# Upgrade Woes



## Cool G5 (Sep 1, 2009)

My current PC (P4 2.0GHZ,768MB RAM & Zebronics 7300GT 512MB AGP GFX Card) is showing up its age now. Programs run slower while encoding requires me to wait for a huge time. HD videos skip on frames while Carbide.UI runs sluggish.

I'm currently in the process of saving funds & hope to get a new PC by new year i.e. 2010 or in mids of 2010. As of now, I have fixed a budget of Rs.40K. What config should I go for considering atleast some amount of futureproofing?

My friend recently purchased a C2Q Q8200 with 4GB ram but I was not happy with the performance it offered being a Quad Core Proccy. I think Q8200 is a low-end Quad Core. Then another friend got a C2D E8400 with 2GB Ram which I feel was good but now I think C2D is also somewhat ancient. Had been doing rounds of Tech forums & found many suggesting the Phenoms to folks who have a budget of around 40K(Barring Monitor). Being an Intel user, I'm a bit skeptical about going for AMD.

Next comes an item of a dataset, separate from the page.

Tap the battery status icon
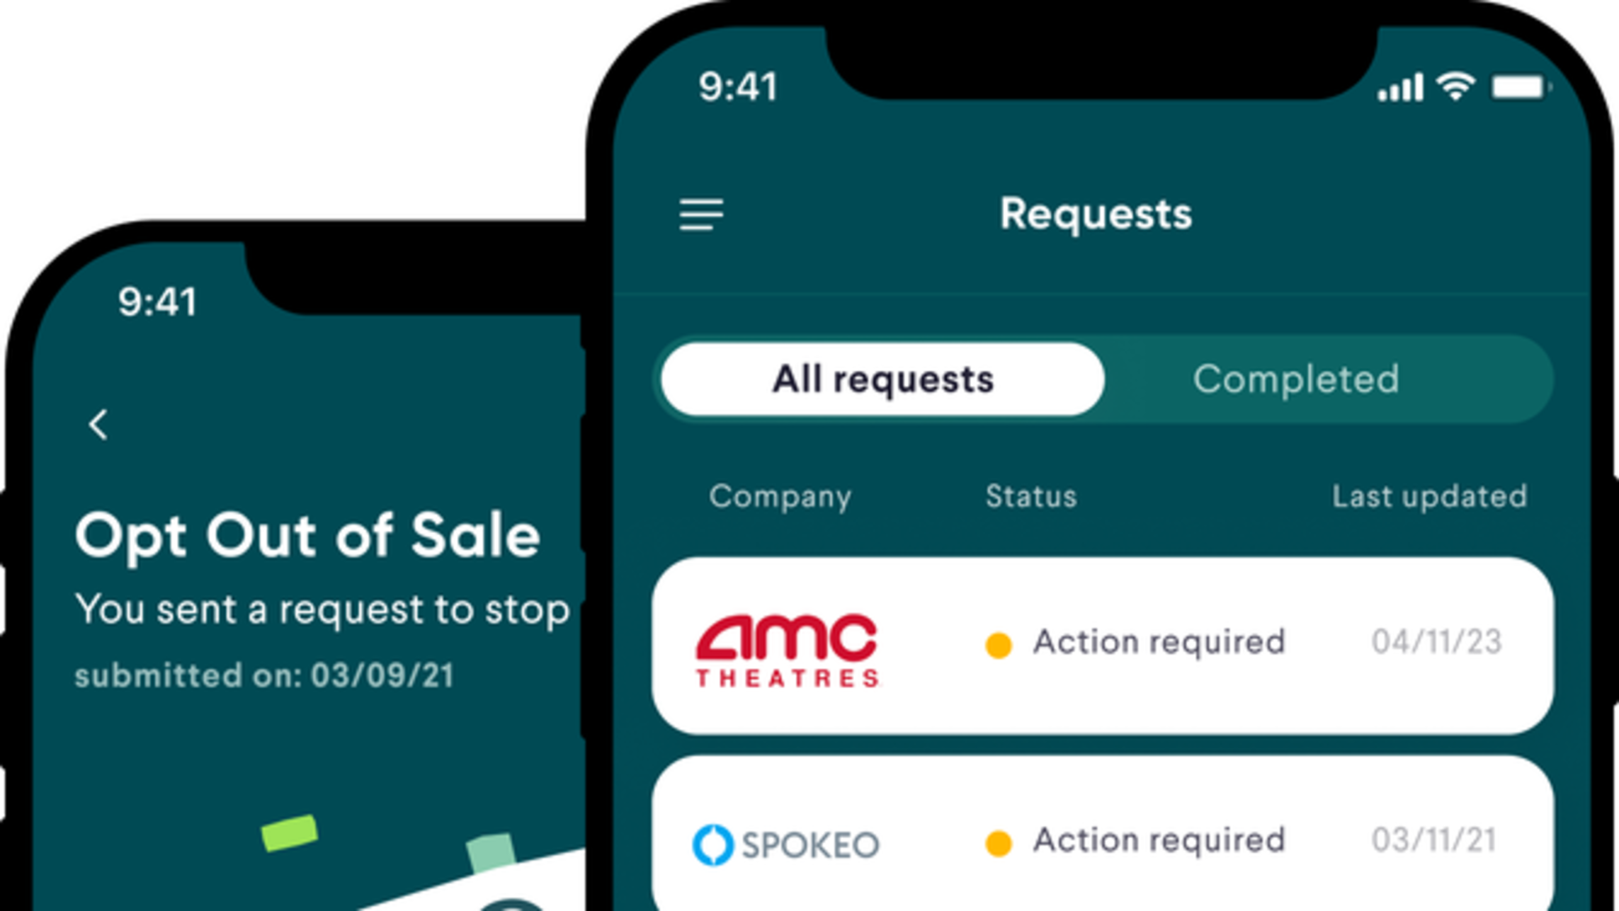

So after a long thought, I have decided to go for i7 rig but as of now the prices are very high & getting a i7 rig within 40K is impossible. Then Intel is set to launch i3 & i5 processors as replacement for the current C2D & C2Q. Will the performance be similar to the current C2D & C2Q or they promise to offer more?

I'm now utterly confused about upgradation? When should I do it? What should I go for? I' ll be using this PC for encoding videos, editing photos & the regular stuff. I will game once in a blue-moon.


----------



## ashu888ashu888 (Sep 1, 2009)

^^

yup, intel are launching core i3, i5 and even core i9's

all the core i7 processors will definately be a boon to video encoders, but the prices of core i7 (the current line up of monster processing power processors) will jus reduce marginally (current prices of core i7 at Rs.15K for jus the processor alone)...

Even if Intel launch i3. i5, as they are lower in performance than the core i7, the core i7 prices will not be affected much by any huge margin, its jus not possible (unless AMD does utterly out-of-the-blue kinda thingy)..lol..

So, wen they (i3, i5) are launched, the price of i7 will fall jus (according to my estimation) not below Rs.13K... (or say even 13.5K)...

there is a good possibility for u to own a core i7 system if u hv a budget of 50K (and not 40K) at this moment, so as u said u will be waiting till 2010 or the mid of 2010, im sure getting a core i7 based system will be in ur grasp.. 
---------

But encoding videos needs a good amount of processing power+RAM (and a good GPU as well, as the windows 7 OS allows u to even use the gpu for encoding along with the processor) 
----------

*just a piece of advice*: If ur query is specifically related to core i7, it wud be gr8 if u can post in the Official core i7 thread (link in my siggy) this is jus to refrain ppl from creating multiple threads for the same topic..  hope u understand..
---------


Cheers n e-peace....


----------



## rhitwick (Sep 1, 2009)

@G5, what are the parts you want to continue from ur current sys?

The 40K for a whole-hog update or some specific parts?

b/w, if u r intending to sell ur rig, that can increase ur budget


----------



## Cool G5 (Sep 1, 2009)

I would be keeping my WD 640GB SATA HDD + Seagate 40GB PATA HDD + Liteon LH-20A1P + Samsung DVD ROM from my old machine. So I'll just sell the processor, graphic card, internal dialup modem & cabinet alongwith the PSU. How much will I get?

I'm getting a new 24" or 22" LCD this month so the budget of 40K is strictly for CPU.


----------



## hell_storm2006 (Sep 1, 2009)

Where have i seen thread before??? 

Anyways... mid 2010 would definitely favor i5!


----------